→ **Exercise details**
Only a number is expected: how many lines in the data below contain the word "screenshot".

[Stored data]
◇ ◇ ◇

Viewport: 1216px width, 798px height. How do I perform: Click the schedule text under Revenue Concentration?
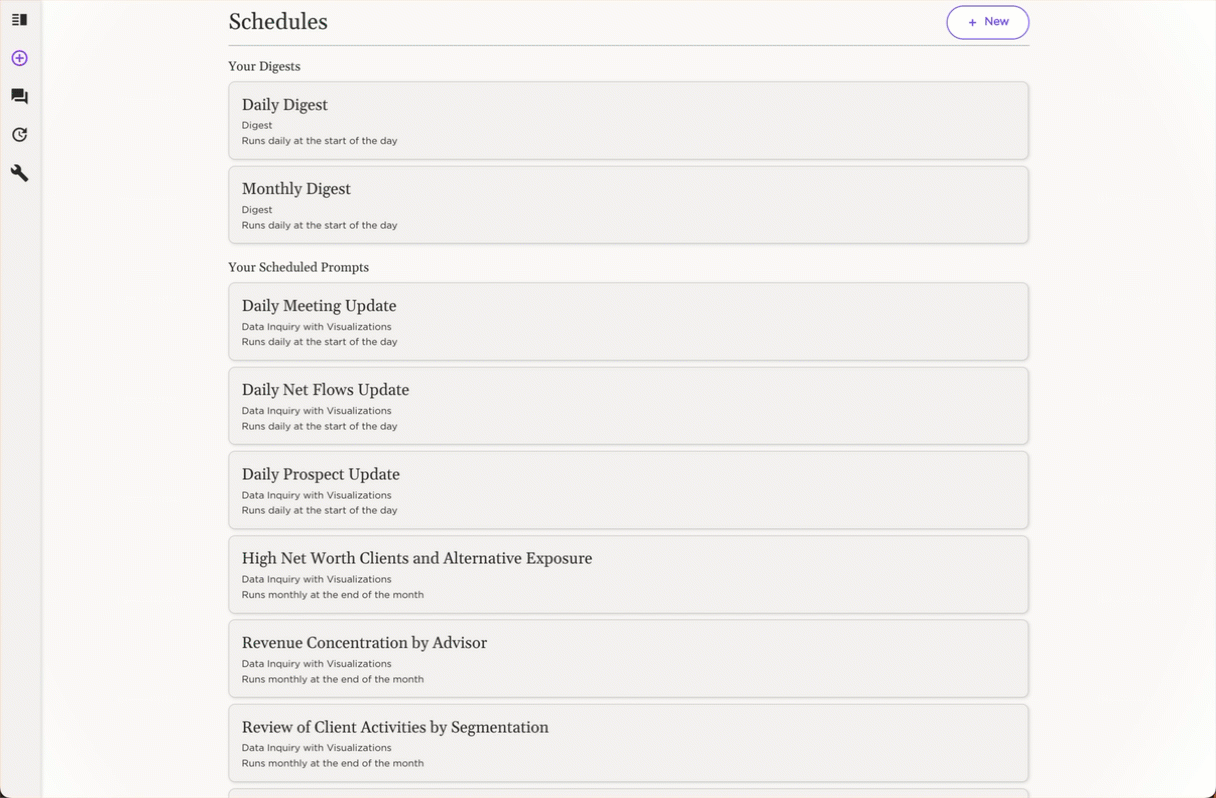coord(332,679)
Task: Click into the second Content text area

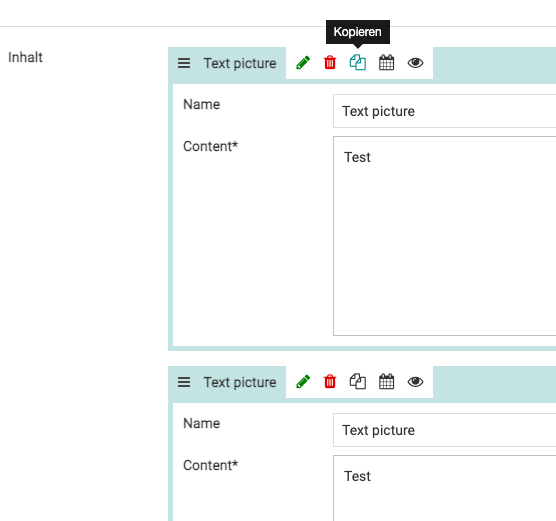Action: pyautogui.click(x=444, y=488)
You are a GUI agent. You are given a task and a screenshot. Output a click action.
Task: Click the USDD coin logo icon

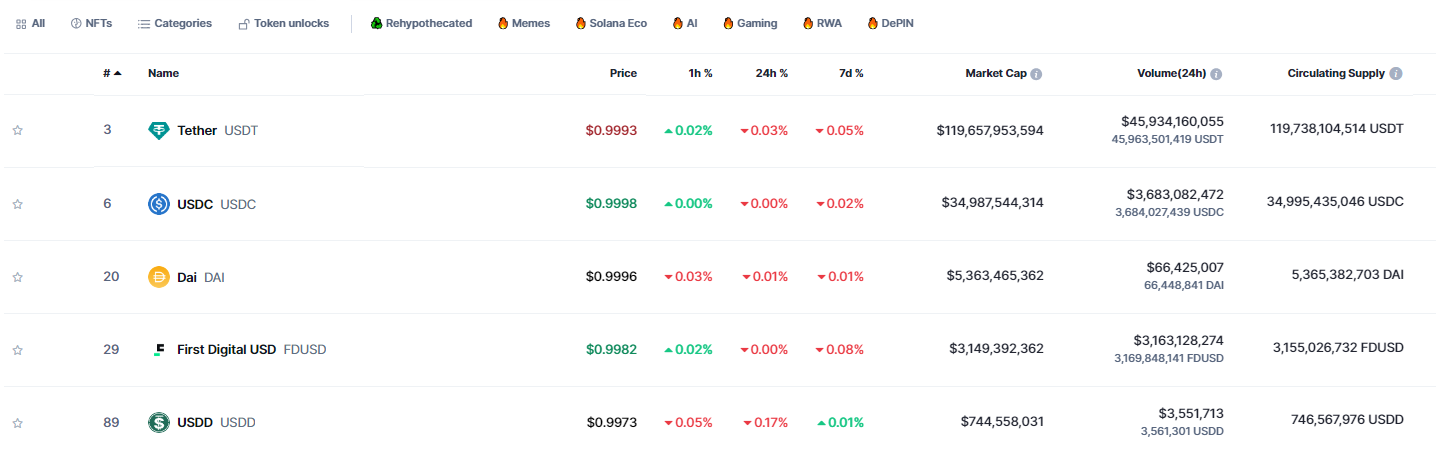tap(159, 422)
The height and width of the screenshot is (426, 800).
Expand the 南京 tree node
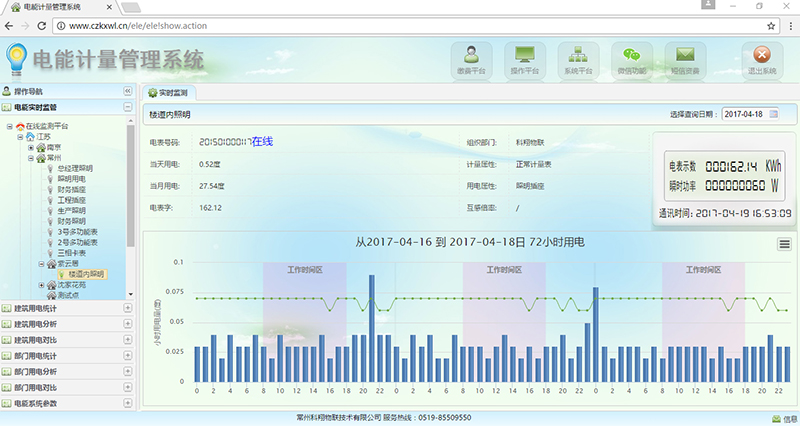tap(32, 147)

◇ ◇ ◇

→ **Solution to the problem**
2